GIVEN INFORMATION -
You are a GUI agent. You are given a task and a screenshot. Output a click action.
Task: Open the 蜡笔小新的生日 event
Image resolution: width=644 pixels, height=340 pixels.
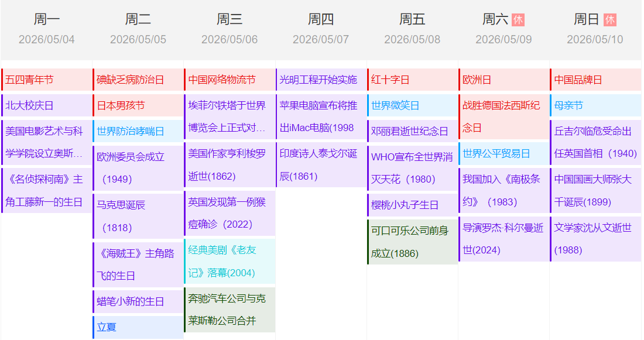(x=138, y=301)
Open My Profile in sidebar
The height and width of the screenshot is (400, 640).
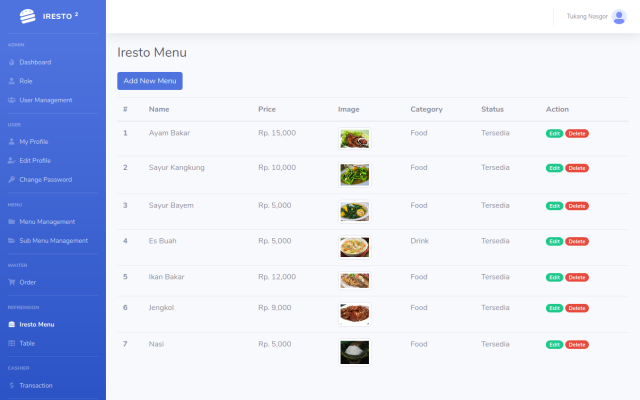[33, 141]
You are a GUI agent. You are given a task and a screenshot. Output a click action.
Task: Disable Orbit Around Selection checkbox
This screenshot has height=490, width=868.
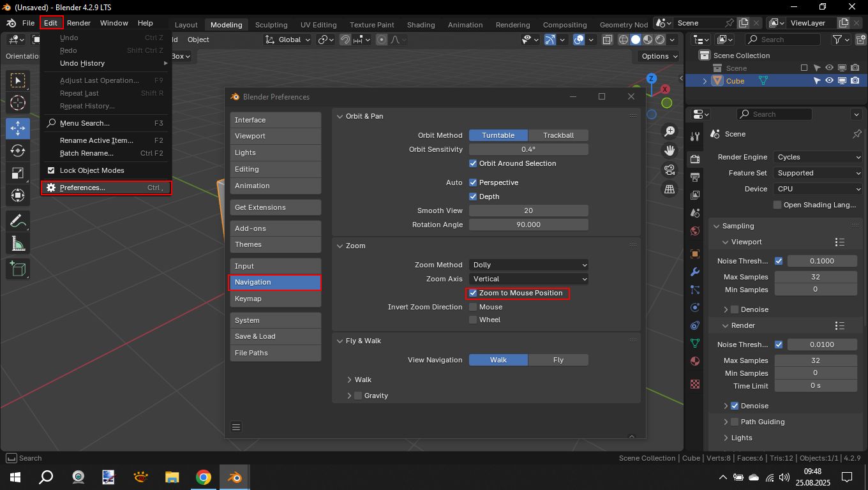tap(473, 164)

PROBLEM DETAILS - Produce a word-for-word version of the material, with no pictures included.

RESPONSE TO THE EXERCISE -
You are a GUI agent. You are given a task and a screenshot. Output a click action.
Task: Open the 蜡笔小新的生日 event
Image resolution: width=644 pixels, height=340 pixels.
(x=138, y=301)
Open My Profile in sidebar
The height and width of the screenshot is (400, 640).
[33, 141]
You are a GUI agent. You are given a task and a screenshot. Output a click action.
Task: Disable Orbit Around Selection checkbox
This screenshot has height=490, width=868.
tap(473, 164)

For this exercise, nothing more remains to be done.